Greg Sargent is a Washington Post blogger and compromised JournoList hack whose “Plum Line” entries are decidedly left of center. Greg was overwhelmed with enthusiasm last Friday when, for a brief but shining moment, it appeared President Obama was supporting the construction of the ground zero mosque. He gushed that it would “go down as one of the finest moments of his presidency.”
Sargent contrasted Obama’s bold stance with the “clever little dodge” which some Republicans were using. Here’s his description of the conservative stance, “The group has the right to build the center, runs this argument, but they are wrong to exercise it.”
That was Friday. On Saturday, the President gave an impromptu response to a reporter’s question, which went like this:
I was not commenting and I will not comment on the wisdom of making the decision to put a mosque there. I was commenting very specifically on the right people have that dates back to our founding.
This struck a lot of people as very similar to the distinction made by conservatives, i.e. a legal and religious right to build does not equate to a good (or wise) idea. The only real difference is that President Obama refused to take sides on the crucial issue. In effect, he voted present on the wisdom question.
Needless to say, this came as a big disappointment to Sargent, who was quick to argue that Obama’s clarification was not a walkback:
The “clarification” today would be a walkback if he had previously “endorsed” the project in the sense of declaring it a good idea. But he never “endorsed” it in that sense…Rather, Obama’s “endorsement” of the project consisted entirely of a declaration that now that the group has decided to proceed, American ideals demand that we welcome and respect such people in situations like these. He hasn’t backed off that core assertion. Nor is it contradicted by a refusal to comment directly on the “wisdom” of the project itself.
Question: If a conservative grants that mosque builders have a legal right to do what they want with their own property, isn’t that a commitment to respect their decision? Granted it’s a begrudging respect, but isn’t that sometimes appropriate? Would Sargent welcome the Klan’s decision to march down Broadway? How about the despicable Westboro Baptist Church’s decision to protest gay funerals?
We can of course argue about whether the Cordoba mosque is at all similar to these cases (Greg Gutfeld effectively made some allusions to the latter group), but the point is we don’t always have to welcome every choice that is legal with open arms.

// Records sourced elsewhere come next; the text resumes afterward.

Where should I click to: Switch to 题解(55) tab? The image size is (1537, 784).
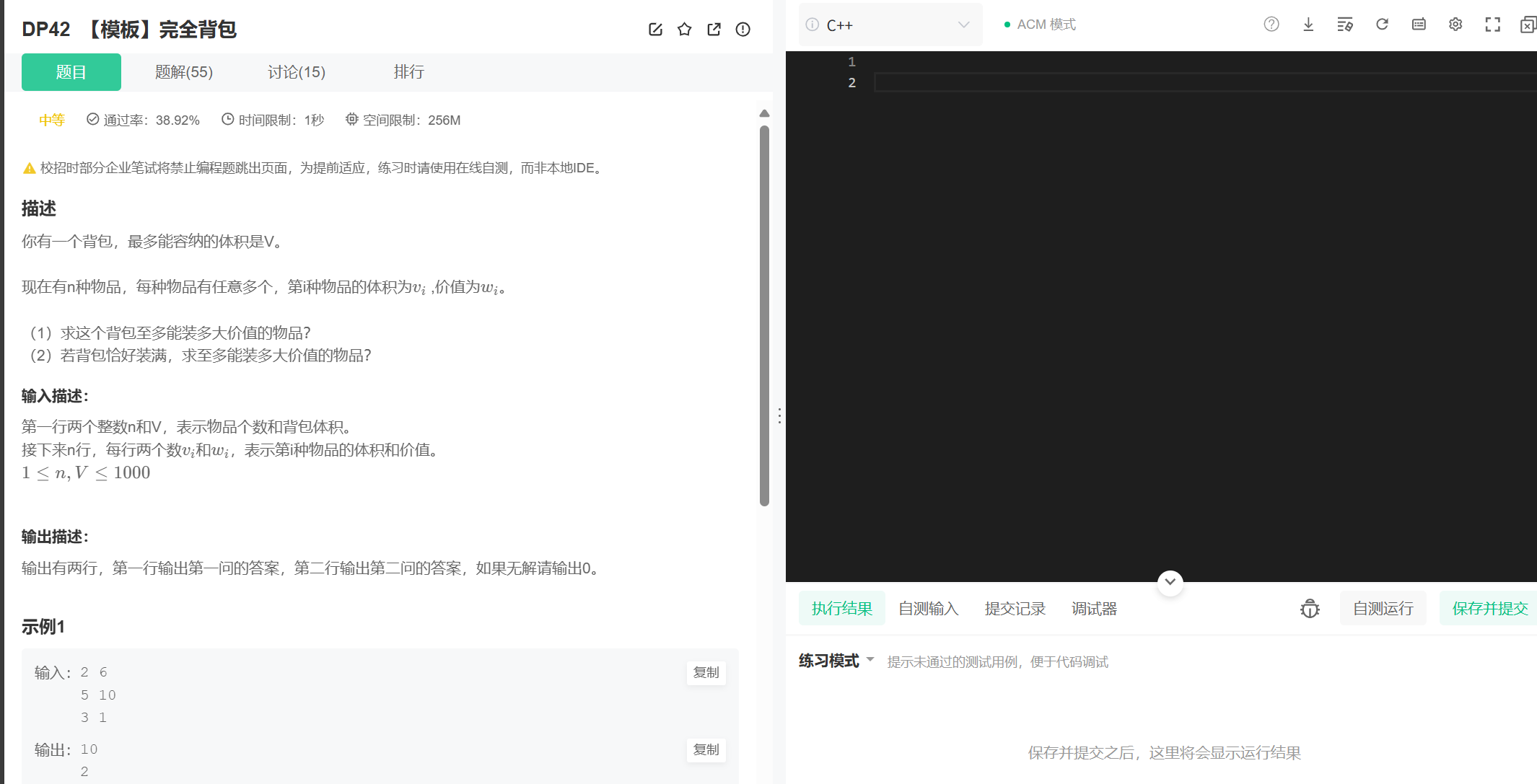[184, 72]
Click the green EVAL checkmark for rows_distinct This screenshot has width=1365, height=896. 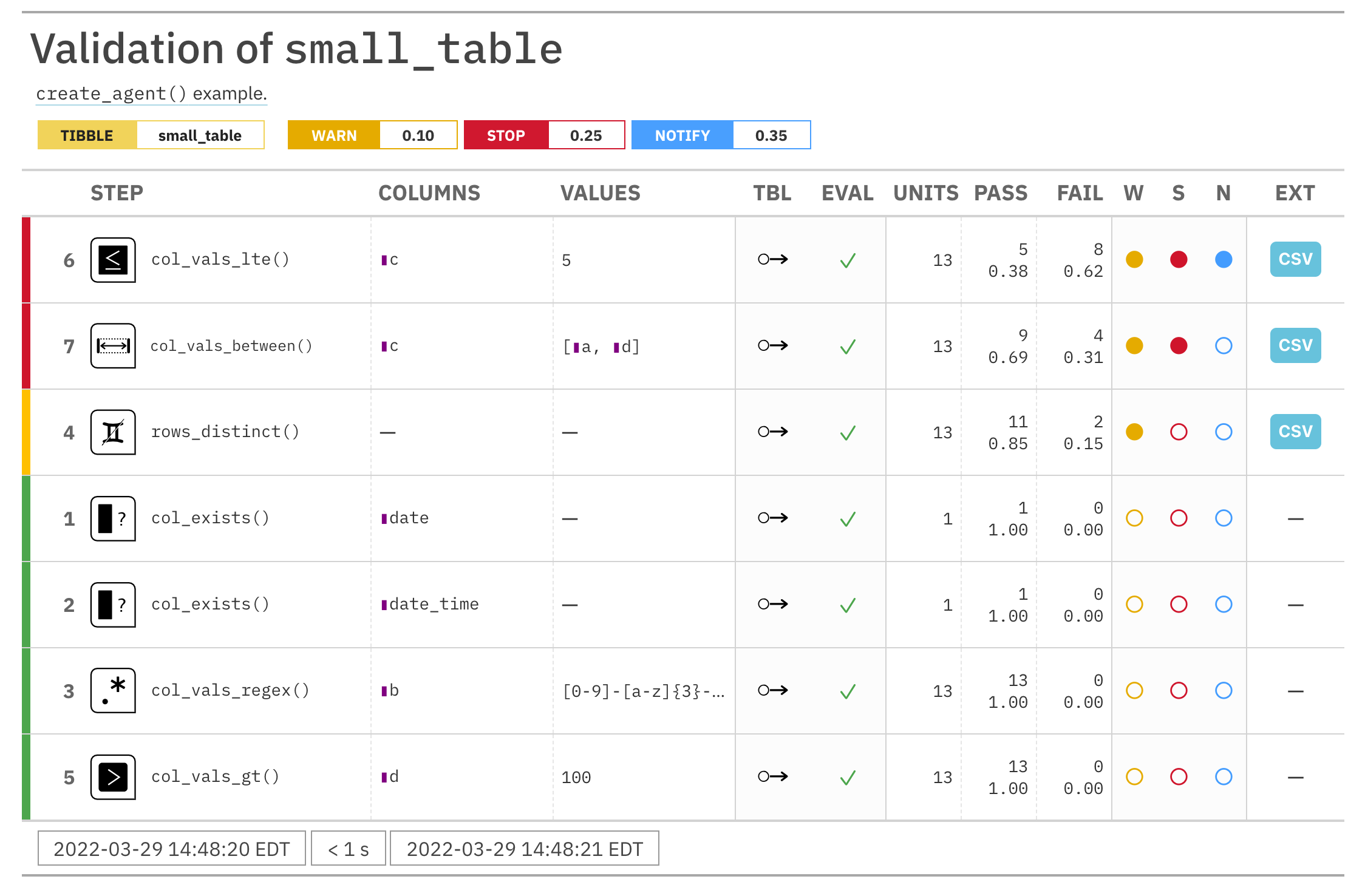pos(848,433)
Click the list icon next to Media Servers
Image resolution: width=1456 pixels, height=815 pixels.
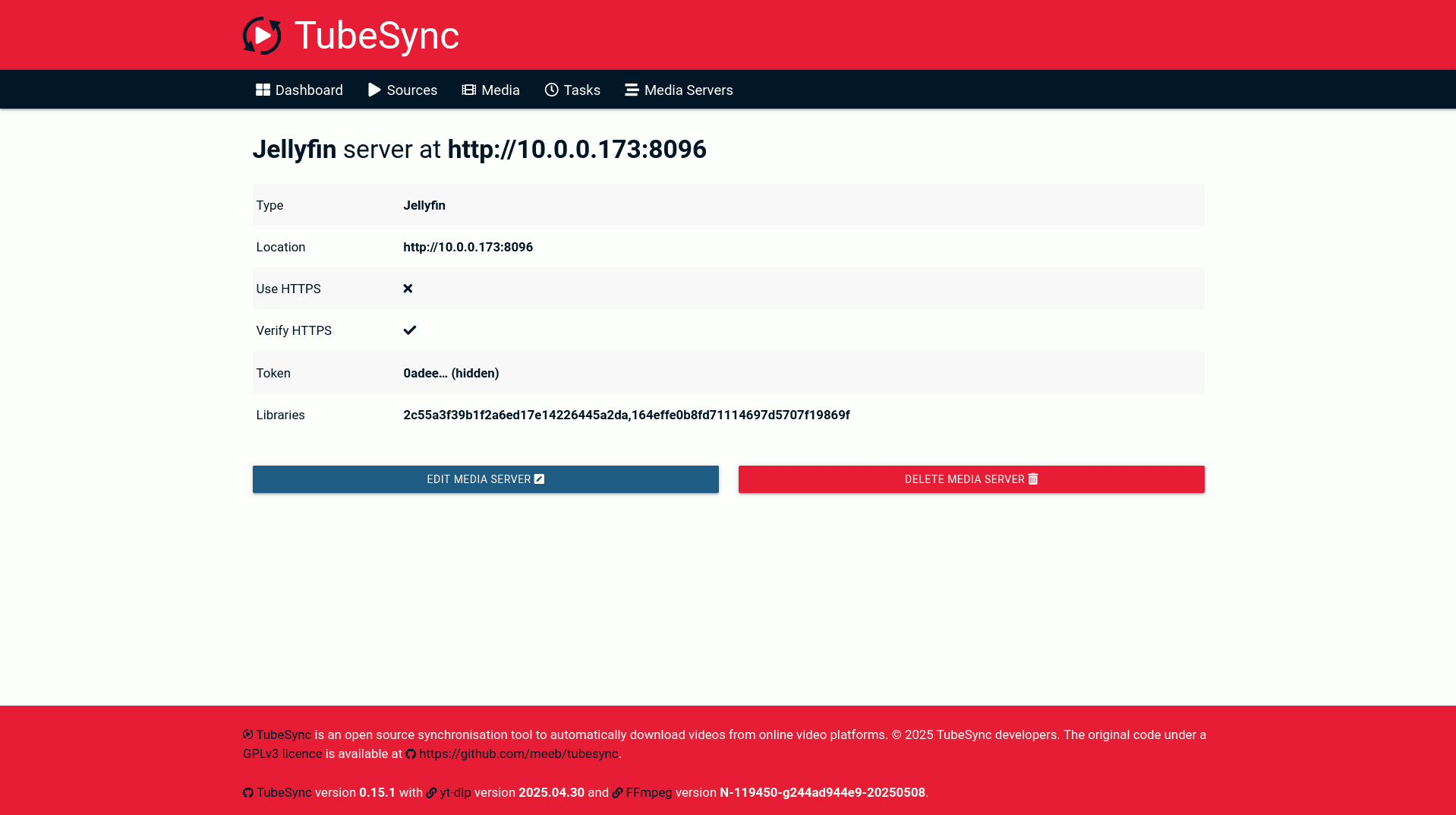631,90
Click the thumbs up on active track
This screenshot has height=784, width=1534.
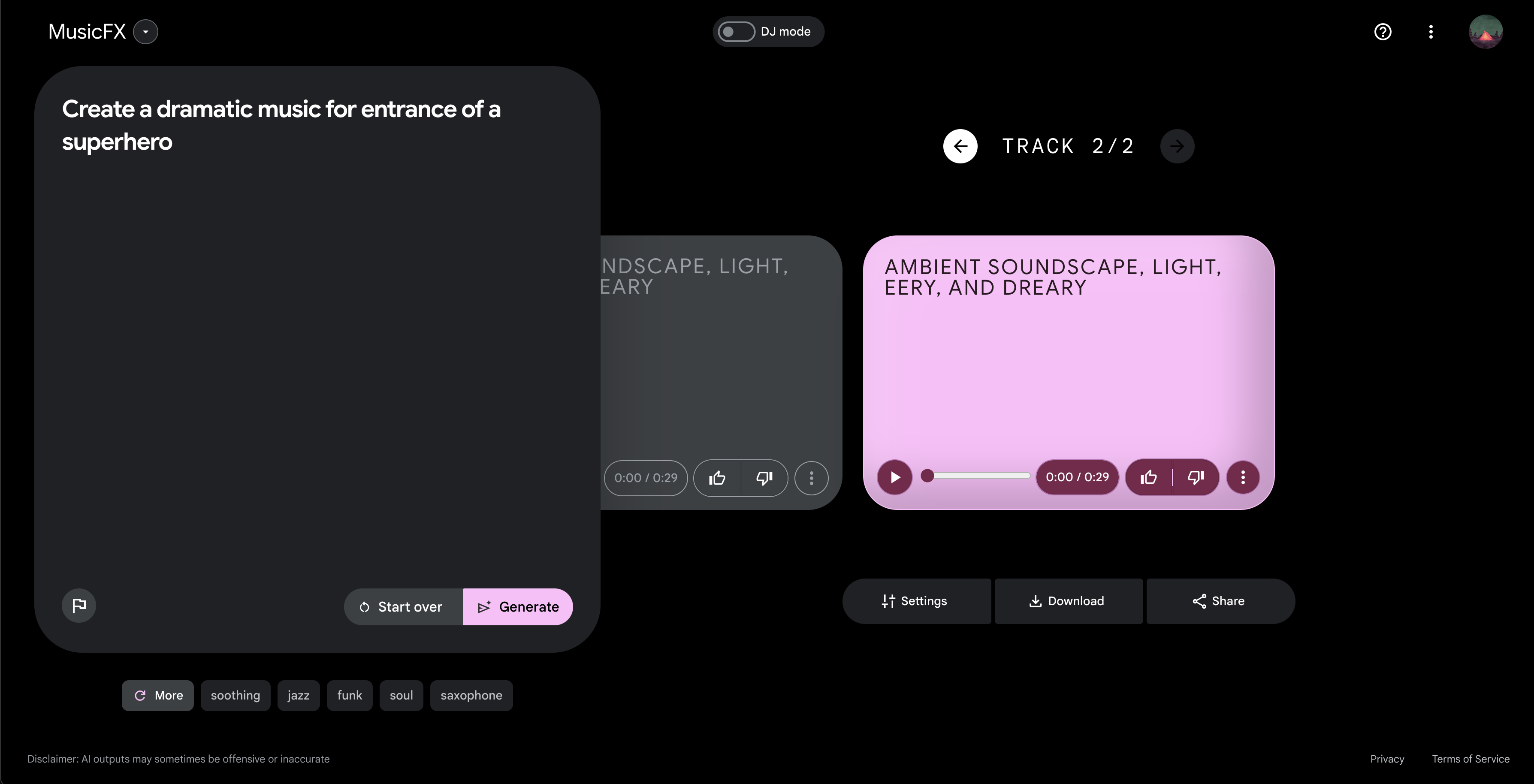[x=1149, y=477]
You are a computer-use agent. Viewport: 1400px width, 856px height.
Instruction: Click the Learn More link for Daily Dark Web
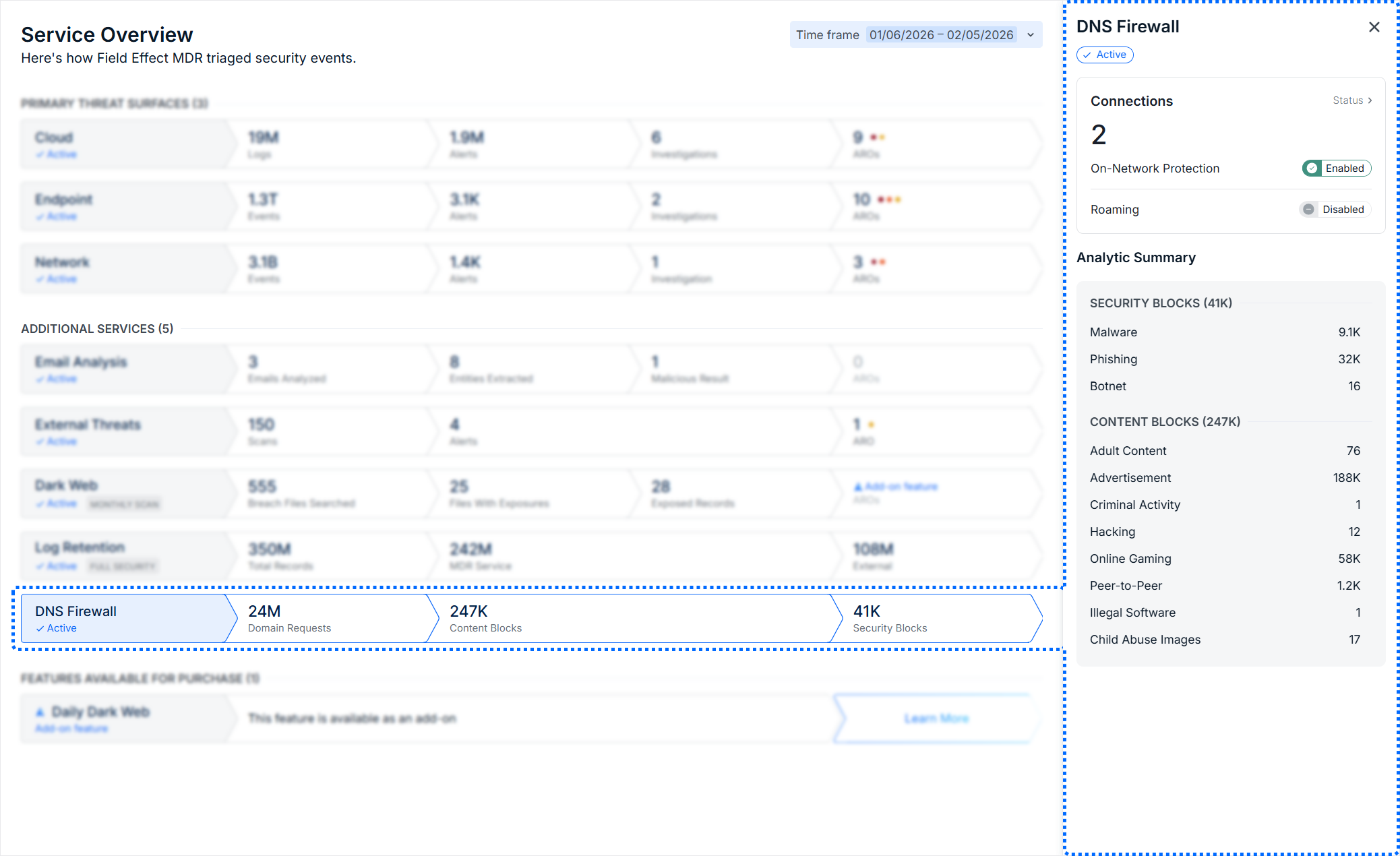pyautogui.click(x=936, y=719)
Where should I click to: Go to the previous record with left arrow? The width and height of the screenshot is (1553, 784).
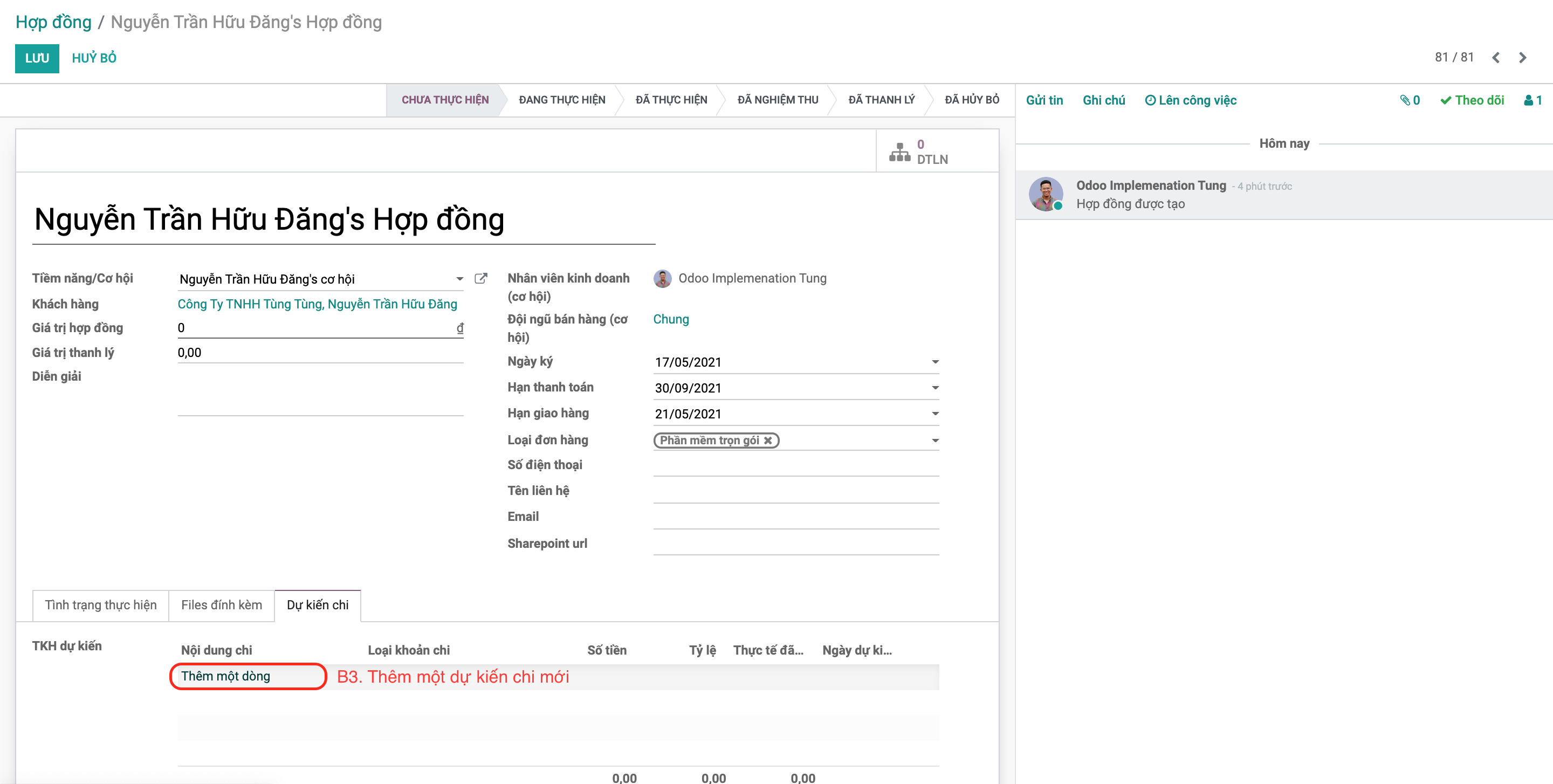click(1496, 57)
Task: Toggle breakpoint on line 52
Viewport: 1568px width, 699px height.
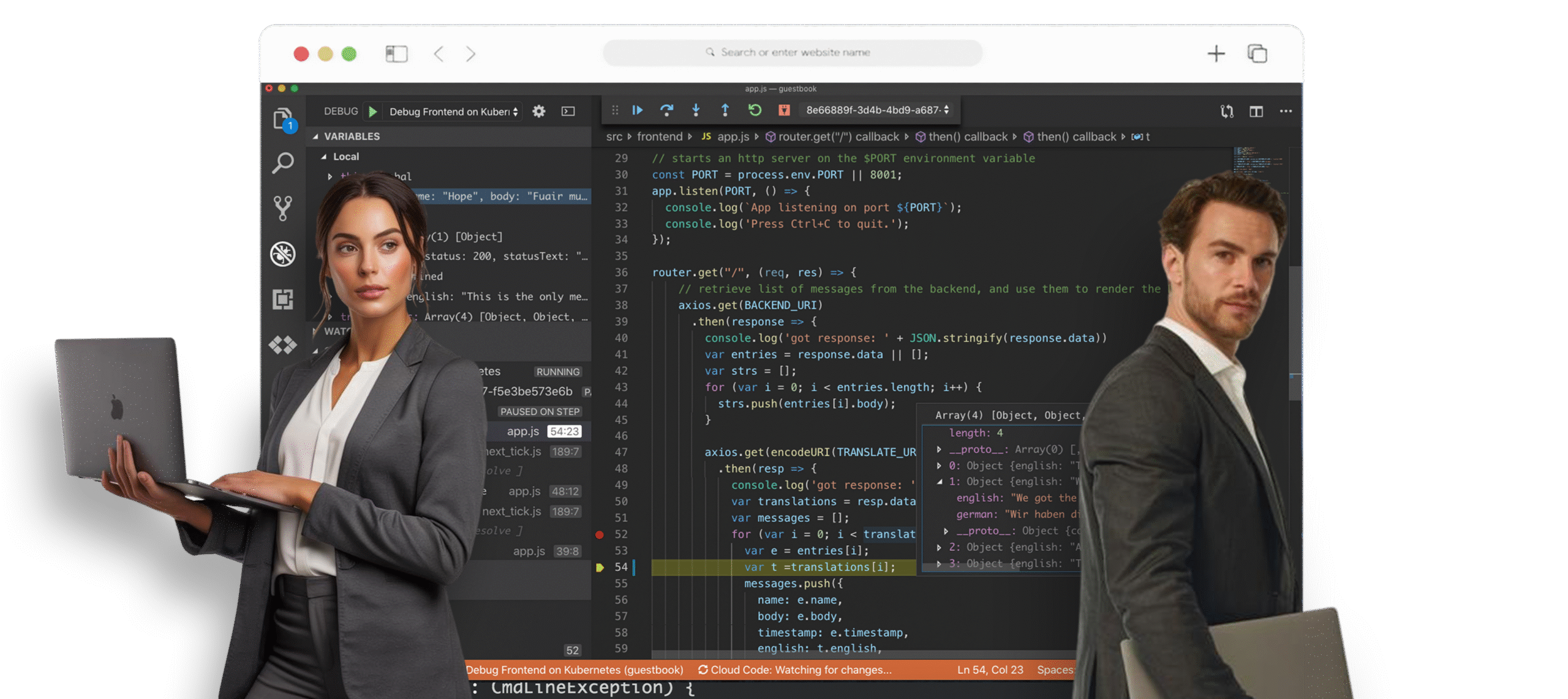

Rather than admit the obvious, Sargent goes into panic mode over the political hay that Republicans are making of Obama’s comments. He quotes Josh Marshall from Talking Points Memo approvingly:
We’re in a midst of a spasm of nativist panic and raw and raucous appeals to race and religious hatred. What affect this will have on the November election strikes me as not particularly relevant. What’s important is compiling some record of what’s afoot, some catalog for understanding in the future who was responsible and who was so willing to disgrace their country and their principles for cheap advantage.
Put aside Josh Marshall’s gleeful swiping of the race card (I wonder if that thing has a spending limit). Exactly four hours later, another one of those despicable politicians “willing to disgrace their country and their principles for cheap advantage” made an appearance on Sargent’s blog:
Harry Reid is breaking with the President, claiming that while he respects freedom of religion, he’s not willing to support an Islamic center near Ground Zero…This just makes the Dems look weak, unorganized, cowardly, and unwilling to take a stand for principles they plainly believe in.
Reid is definitely not one of those taking a stand on principle. But like the President most Americans can find daylight between what is legal and what is wise. Not so for Greg Sargent. You either welcome the decision to build the mosque or you’re a racist, nativist, weak, cowardly disgrace with no principles. For Sargent (and Marshall), it’s just that black and white.
The irony is palpable. After years of tiresome lectures about the dangers of an us vs. them mentality, the professional left has finally embraced the Zen of cowboy diplomacy.